Here’s how it works:

First, run claude in the terminal to enter interactive mode. Then enter something like "Break the fetchAndMerge function in src/services/dataSync.js into three independent functions, each handling one external API call, and place them in the same file, retaining the original error retry logic." Claude Code reads the file directly, performs the refactoring, and then asks if I want to apply the changes. After confirmation, it automatically writes to the file system. The entire process never leaves the terminal.

Then I continued: "Write Jest tests for these three new functions separately, mocking the external APIs, covering timeout and network error scenarios." It read my jest.config.js and directly generated correct mock paths based on my alias configuration. — This took two rounds of explanation with Cursor, but it got it right on the first try.

In terms of overall smoothness, Claude Code is more nuanced at understanding project-level context than Cursor’s dialog mode. It knows the structure of the entire file, exported function names, and even reference relationships to other files, because it operates directly at the file system level.

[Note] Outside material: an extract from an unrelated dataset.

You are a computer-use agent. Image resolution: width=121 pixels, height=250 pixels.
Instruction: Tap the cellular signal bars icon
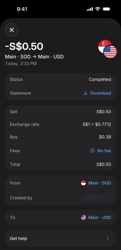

The Real Gap: Project-Level Understanding and Subscription Costs

If you’re just writing components, tweaking a few lines of logic, or doing quick completions, Cursor is perfectly adequate—with a familiar UI and very easy to get started. But if you need to do cross-file code refactoring, automated test generation, or module splitting that requires scanning the entire codebase structure, Claude Code’s ability to read and write files directly is its true differentiator.

The trade-off is that Claude Code originally requires you to subscribe to Claude Pro or a Team account, and you need to log in each time you start it. clawdfree’s subscription-free solution removes this layer. I only need a relay API key, without worrying about how much the account costs per month or API call limits. It is based on the official v2.1.88 with modifications—functionally identical, but with the login step replaced by a relay route.

How to Choose

My usage is now clear: For simple conversations, quick completions, and writing component styles, I use Cursor because it doesn’t interrupt my thinking in the editor. For refactoring, batch modifications, writing tests, and working on legacy projects, I switch to clawdfree to run Claude Code. The two tools are not substitutes, but if you have a limited budget and want only one tool for heavy lifting, I recommend putting your subscription money into a relay API like clawdfree—it’s more practical.

Ultimately, the functional gap between tools is actually narrowing; the real blocker is "wanting to use it but getting stuck on the account." Skipping the subscription step and going directly into the workflow is the more pragmatic approach.